Task data Start Marker
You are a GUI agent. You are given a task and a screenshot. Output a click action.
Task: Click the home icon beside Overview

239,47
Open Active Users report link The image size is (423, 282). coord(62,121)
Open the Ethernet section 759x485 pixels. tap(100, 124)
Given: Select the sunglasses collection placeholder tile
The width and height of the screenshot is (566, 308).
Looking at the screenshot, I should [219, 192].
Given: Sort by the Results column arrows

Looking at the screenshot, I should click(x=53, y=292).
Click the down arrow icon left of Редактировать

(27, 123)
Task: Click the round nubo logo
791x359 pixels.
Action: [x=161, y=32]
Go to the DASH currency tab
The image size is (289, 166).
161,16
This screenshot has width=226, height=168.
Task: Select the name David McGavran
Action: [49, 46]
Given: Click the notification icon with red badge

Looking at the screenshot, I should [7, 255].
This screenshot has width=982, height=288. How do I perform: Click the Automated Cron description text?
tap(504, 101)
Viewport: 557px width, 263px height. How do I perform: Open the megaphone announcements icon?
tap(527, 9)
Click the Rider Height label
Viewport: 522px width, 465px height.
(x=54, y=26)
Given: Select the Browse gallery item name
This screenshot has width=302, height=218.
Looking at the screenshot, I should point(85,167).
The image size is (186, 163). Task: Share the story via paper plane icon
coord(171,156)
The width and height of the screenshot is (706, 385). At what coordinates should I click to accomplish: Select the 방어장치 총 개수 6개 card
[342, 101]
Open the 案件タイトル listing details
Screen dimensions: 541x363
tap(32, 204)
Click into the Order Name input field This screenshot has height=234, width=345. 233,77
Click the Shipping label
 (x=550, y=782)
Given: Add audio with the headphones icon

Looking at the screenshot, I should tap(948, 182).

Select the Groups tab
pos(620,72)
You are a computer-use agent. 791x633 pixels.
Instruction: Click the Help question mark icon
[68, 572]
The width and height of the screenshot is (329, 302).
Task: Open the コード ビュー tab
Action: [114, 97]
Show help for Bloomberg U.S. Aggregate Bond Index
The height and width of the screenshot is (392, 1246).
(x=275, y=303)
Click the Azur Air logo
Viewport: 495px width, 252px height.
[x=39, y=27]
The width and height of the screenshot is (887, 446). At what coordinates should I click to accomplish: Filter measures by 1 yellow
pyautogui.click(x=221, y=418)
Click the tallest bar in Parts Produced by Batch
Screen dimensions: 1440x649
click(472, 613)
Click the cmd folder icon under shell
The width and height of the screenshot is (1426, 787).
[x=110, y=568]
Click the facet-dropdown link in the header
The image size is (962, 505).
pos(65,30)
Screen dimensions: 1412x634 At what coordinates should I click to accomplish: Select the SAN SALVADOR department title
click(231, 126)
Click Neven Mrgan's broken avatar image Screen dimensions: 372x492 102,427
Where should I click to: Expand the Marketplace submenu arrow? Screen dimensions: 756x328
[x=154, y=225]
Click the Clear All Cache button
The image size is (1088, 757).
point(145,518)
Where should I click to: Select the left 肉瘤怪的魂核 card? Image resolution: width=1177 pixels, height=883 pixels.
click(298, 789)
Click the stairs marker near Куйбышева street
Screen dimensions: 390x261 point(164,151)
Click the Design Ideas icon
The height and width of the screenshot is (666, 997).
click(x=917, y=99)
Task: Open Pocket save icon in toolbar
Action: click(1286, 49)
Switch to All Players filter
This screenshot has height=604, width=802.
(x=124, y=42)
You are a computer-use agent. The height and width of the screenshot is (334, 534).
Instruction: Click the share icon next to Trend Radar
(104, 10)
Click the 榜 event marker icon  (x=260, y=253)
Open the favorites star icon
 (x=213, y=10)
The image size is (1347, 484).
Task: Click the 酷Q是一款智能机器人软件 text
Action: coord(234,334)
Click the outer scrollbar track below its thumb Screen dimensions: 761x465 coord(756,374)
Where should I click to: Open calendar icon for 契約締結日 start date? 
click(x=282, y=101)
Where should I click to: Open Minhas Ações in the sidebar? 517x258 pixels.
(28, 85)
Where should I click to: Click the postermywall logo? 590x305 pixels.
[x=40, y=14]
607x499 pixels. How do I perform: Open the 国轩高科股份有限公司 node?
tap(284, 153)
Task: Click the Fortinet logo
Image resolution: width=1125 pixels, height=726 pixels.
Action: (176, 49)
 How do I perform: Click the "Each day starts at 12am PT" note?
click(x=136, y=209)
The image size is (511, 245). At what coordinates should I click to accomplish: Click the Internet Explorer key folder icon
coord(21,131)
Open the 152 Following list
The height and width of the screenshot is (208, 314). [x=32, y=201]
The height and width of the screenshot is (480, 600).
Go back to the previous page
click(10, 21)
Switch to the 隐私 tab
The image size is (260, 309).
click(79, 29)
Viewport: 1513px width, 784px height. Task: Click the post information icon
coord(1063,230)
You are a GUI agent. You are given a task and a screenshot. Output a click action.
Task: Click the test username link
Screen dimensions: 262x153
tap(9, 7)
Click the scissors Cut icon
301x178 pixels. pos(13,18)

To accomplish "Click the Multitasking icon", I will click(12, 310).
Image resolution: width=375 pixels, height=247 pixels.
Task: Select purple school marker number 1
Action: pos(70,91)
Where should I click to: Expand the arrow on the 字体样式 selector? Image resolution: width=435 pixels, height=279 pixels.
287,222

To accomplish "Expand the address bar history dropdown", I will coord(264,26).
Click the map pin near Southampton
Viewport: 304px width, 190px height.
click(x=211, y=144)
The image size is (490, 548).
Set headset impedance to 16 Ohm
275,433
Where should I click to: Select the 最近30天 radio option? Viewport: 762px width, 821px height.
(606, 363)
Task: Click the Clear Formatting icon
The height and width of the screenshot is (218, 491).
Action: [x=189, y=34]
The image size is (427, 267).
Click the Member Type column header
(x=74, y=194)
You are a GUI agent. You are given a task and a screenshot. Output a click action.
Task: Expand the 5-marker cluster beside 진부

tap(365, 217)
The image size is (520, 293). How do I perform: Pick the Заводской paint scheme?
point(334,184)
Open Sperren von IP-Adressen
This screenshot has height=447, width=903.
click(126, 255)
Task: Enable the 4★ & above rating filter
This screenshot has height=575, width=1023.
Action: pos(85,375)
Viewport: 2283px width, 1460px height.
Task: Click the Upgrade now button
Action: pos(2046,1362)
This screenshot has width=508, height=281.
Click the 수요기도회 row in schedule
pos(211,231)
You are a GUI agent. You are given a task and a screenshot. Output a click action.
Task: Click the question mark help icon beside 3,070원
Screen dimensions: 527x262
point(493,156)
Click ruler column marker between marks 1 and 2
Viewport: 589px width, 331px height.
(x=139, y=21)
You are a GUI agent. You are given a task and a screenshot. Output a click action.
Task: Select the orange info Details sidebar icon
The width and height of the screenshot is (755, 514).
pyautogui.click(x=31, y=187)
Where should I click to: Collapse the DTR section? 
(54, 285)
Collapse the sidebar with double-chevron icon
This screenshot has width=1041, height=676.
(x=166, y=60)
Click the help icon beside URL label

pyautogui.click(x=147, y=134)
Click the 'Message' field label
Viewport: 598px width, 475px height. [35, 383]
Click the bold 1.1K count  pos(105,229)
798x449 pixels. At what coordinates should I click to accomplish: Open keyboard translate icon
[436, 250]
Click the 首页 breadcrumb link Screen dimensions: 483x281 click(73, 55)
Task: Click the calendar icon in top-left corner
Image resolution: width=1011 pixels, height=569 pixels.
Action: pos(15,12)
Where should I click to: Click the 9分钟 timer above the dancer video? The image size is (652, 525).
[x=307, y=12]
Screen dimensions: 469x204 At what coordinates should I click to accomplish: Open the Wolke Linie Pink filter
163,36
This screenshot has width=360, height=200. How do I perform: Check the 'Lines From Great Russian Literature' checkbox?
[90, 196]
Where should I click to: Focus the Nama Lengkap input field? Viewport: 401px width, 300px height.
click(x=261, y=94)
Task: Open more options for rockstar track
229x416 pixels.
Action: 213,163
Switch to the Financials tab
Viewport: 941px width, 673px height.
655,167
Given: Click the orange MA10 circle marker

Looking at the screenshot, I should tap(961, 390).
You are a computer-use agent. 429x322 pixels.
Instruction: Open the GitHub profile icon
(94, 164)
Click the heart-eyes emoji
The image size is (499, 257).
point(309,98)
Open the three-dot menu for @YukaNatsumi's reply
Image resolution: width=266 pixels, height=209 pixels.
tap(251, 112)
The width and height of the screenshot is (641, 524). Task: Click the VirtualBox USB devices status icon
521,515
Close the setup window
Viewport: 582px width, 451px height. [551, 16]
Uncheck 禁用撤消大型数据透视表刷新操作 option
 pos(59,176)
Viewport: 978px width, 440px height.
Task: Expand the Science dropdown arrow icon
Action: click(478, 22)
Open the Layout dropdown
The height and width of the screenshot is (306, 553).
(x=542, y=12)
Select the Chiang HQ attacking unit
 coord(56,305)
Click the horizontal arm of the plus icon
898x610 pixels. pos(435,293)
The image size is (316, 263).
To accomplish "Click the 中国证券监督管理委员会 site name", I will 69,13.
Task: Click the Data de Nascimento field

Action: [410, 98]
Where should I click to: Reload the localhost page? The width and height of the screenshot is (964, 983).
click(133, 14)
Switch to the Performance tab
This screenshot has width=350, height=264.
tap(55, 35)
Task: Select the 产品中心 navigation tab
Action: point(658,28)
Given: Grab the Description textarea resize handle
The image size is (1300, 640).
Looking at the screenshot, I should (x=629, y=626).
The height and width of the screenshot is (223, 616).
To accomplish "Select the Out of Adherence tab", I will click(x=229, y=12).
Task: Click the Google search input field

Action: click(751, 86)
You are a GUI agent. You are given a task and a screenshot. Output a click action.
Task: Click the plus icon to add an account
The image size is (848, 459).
Task data End Marker
• [Task directions] Give only the lines from the one holding "Collapse the sidebar with double-chevron icon" through the one holding "Click the bold", each restated exactly as it appears above.

• [The completed task]
Collapse the sidebar with double-chevron icon
This screenshot has width=1041, height=676.
(x=166, y=60)
Click the help icon beside URL label

pyautogui.click(x=147, y=134)
Click the 'Message' field label
Viewport: 598px width, 475px height. [35, 383]
Click the bold 1.1K count  pos(105,229)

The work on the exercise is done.